Около восьми утра машина подходила к станице. Через несколько минут они остановились у правления колхоза.
Лавров попросил Яшу подождать, а сам зашел в дом.
Председатель колхоза Карамышко сидел за столом, покрытым кумачом, обрызганным чернилами, и о чем-то толковал с бухгалтером. При появлении Лаврова Карамышко вышел из-за стола и, здороваясь, с удивлением произнес:
— Так рано? А я-то думал, вы будете у нас часиков в десять, одиннадцать.
— Почему? — спросил Лавров.
— У вас же, в городе, работа начинается с девяти.
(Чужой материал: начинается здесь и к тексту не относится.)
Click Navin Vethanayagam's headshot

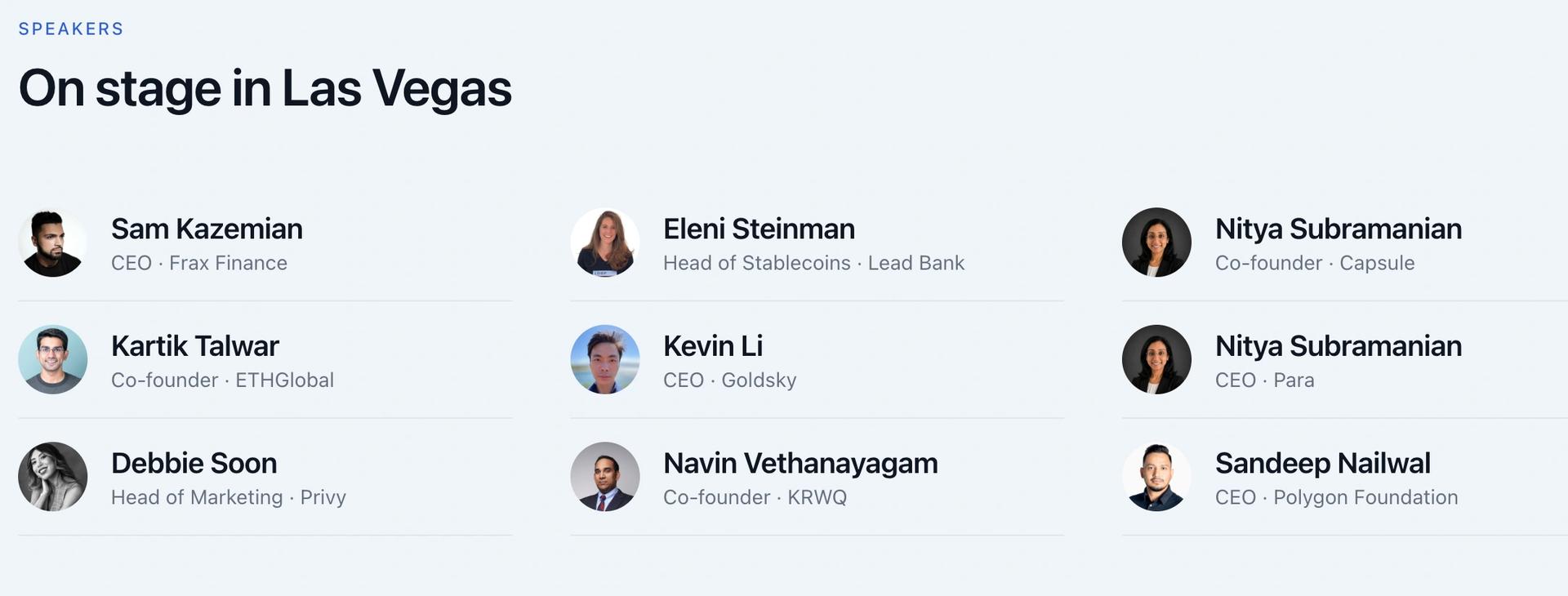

Вот я и решил, что сначала заедете к себе на работу, а потом к нам.
— А я подумал, что, если рано утром не застану вас в правлении, придется весь день искать, — сказал Лавров. — Хозяйство большое — фермы, бригады…
— Да, это верно, — не без чувства гордости заметил председатель. — Если бы вчера вы к нам не позвонили, меня здесь и сейчас уже не было бы. Обычно встаю в пять, зайду на тридцать-сорок минут в правление, поговорю с людьми и еду в бригады, на фермы. А сейчас вот беседую с бухгалтером насчет устава.
— Почему вдруг?
— А как же! Если в колхоз приезжает прокурор, да еще на три дня, — чем же ему интересоваться, как не уставом сельхозартели? Вы же, наверное, не будете считать, сколько мы, скажем, поставили свиней на откорм.
— Верно, конечно, — согласился Лавров. — Меня интересует главным образом то, как у вас соблюдается устав сельхозартели. Дело в том, товарищ Карамышко, что от ваших колхозников в прокуратуру поступают жалобы. Правда, не так уж много, но лучше, чтобы их вовсе не было..
— От каких же это колхозников поступали заявления? Не помните?
— Не только помню, но и заявления взял с собой.
Лавров открыл папку и положил на стол председателя две жалобы. Карамышко нацепил очки, внимательно прочитал обе жалобы, а также ответы прокуратуры.
— Как же мы могли допустить такое отношение к людям? — обратился он к сидящему здесь же бухгалтеру.